Click here for Part 1, Part 2, and Part 3
Couples Counseling: The Art of the Timeout Part 4
Check Back In
Now you are ready to complete the couples counseling timeout. Go to your spouse or partner and say “I’m checking back in, would you like to talk about it now?” If he or she wants to talk, you talk (and if it gets heated again, take another timeout); if either of you doesn’t want to talk, then you don’t talk about it right then. The timeout process has ended at this point, whether or not you revisit the source of the conflict. Although it is important to talk about the conflict eventually, it is more important to respect the desire not to continue at this point.
I get my share of eye-rolling when I explain the timeout process. Some of the feedback I get is: “People argue, what’s the big deal?” or “Are we going to be taking timeouts in twenty years?” Although the timeout process is a good one to have when you need it, it is not meant to be the way you handle conflict permanently. The way that the two of you are engaging in conflict is not working right now, but as you learn how to do it better, you should not need timeouts as often, if at all.
The idea is that gradually you will be able to do the things you do during the timeout when you are in an argument; in other words: “I’m seeing cues to my anger, take a couple breaths and pause, what are my feelings, how can this be win-win instead of win-lose….” And you will be able to stay in the flow of the conversation rather than get too heated and have to leave. Also, the resulting resolution from revisiting conflict in a more calm and constructive manner will teach you both that you can get there. If you have done it before, it’s easier to believe you can do it now.

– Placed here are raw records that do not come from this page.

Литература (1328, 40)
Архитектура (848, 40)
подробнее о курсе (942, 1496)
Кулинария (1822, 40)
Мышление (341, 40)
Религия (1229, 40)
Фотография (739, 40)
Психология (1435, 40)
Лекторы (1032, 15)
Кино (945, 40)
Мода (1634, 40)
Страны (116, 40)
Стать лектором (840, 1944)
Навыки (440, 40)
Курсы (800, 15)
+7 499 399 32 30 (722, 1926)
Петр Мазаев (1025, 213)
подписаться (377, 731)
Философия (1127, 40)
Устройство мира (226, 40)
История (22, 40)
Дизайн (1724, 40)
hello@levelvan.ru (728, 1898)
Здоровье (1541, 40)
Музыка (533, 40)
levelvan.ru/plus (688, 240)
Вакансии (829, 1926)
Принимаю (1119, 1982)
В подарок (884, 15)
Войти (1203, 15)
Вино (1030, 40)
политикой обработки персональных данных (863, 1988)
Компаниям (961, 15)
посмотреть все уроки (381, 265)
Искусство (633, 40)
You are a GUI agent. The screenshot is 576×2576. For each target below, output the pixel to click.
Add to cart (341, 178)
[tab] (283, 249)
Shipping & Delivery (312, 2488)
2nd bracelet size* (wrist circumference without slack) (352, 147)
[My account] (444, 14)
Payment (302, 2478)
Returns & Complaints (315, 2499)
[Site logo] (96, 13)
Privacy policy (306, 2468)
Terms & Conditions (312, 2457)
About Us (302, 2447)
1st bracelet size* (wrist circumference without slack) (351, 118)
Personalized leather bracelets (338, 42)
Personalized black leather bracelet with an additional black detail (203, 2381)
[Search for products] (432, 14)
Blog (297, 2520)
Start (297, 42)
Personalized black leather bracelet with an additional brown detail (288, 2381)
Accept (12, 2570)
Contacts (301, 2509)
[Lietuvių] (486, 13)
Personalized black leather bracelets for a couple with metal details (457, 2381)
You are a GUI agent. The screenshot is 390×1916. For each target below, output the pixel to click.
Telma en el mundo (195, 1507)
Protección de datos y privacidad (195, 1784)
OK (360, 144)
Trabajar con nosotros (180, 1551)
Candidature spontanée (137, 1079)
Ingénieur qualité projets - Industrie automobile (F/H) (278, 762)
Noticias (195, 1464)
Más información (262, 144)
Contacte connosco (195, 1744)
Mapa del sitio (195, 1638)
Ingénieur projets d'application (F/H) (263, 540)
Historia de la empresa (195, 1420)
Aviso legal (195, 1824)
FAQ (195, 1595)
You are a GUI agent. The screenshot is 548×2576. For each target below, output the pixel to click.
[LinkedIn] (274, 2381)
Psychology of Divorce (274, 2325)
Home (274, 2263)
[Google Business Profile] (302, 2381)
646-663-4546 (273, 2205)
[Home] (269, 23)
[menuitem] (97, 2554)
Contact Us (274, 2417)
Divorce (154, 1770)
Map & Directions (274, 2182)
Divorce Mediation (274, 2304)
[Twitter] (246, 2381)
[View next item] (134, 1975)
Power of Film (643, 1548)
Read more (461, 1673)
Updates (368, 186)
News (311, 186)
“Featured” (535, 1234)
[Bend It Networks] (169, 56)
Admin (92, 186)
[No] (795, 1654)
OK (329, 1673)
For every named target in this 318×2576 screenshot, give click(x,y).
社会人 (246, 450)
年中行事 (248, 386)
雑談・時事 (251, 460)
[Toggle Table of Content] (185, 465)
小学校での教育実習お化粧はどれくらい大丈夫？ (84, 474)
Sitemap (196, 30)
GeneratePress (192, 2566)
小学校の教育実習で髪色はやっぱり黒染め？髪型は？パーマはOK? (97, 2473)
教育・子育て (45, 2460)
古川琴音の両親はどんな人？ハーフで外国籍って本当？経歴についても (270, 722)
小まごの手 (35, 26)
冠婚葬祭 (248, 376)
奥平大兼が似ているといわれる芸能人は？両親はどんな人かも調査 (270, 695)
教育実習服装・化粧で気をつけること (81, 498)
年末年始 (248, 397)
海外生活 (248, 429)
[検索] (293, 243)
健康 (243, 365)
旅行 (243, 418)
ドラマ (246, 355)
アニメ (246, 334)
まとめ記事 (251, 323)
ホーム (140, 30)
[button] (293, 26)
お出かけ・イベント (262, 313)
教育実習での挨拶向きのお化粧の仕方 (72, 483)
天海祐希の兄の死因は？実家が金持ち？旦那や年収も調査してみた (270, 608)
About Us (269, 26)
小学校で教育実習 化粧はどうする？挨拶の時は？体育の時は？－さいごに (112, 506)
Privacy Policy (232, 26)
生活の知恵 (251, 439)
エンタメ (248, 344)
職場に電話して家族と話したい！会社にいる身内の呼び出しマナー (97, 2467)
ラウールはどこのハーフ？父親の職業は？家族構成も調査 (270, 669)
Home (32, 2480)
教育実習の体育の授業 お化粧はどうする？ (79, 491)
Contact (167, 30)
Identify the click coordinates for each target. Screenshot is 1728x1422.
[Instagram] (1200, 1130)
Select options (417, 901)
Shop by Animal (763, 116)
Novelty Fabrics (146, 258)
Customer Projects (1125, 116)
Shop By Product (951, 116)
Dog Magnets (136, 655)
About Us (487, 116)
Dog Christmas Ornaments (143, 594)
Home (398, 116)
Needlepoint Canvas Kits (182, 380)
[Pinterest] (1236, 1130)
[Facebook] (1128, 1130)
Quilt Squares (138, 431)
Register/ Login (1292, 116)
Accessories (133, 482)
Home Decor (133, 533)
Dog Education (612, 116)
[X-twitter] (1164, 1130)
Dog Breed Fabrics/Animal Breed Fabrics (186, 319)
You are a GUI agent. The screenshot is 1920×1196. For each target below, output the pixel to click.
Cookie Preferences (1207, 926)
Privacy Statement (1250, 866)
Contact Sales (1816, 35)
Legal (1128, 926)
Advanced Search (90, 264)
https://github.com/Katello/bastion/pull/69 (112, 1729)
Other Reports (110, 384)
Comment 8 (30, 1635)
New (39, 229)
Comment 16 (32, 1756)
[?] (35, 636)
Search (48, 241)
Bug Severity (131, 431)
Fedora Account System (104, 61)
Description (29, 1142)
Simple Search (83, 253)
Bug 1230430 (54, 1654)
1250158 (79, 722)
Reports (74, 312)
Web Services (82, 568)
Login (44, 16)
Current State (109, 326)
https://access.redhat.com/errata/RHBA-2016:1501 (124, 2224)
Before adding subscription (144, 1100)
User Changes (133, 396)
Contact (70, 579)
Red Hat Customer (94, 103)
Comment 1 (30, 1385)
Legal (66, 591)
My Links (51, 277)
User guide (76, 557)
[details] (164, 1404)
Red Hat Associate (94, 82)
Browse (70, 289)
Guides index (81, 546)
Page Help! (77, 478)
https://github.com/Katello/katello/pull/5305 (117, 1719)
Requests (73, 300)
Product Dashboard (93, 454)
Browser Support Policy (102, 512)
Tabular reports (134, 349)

To summarize: For success, take practice timeouts. They are generally half the agreed time length of a regular timeout. Call it by saying: “I’m not feeling angry, and I’m taking a practice timeout.” Go through the steps of what you both would be doing during timeout, and don’t forget to check back in.
Being rigid is rarely a good thing, but sticking to the process faithfully tends to make it more successful. Simply sticking to the agreed upon time length can help rebuild trust in high conflict relationships, and the reverse is true as well. How can you be trusted with making this work if you can’t even wait another 15 minutes (or come back in 2 hours instead of 1)? Recognize the need, Take it, Leave, and Check back in.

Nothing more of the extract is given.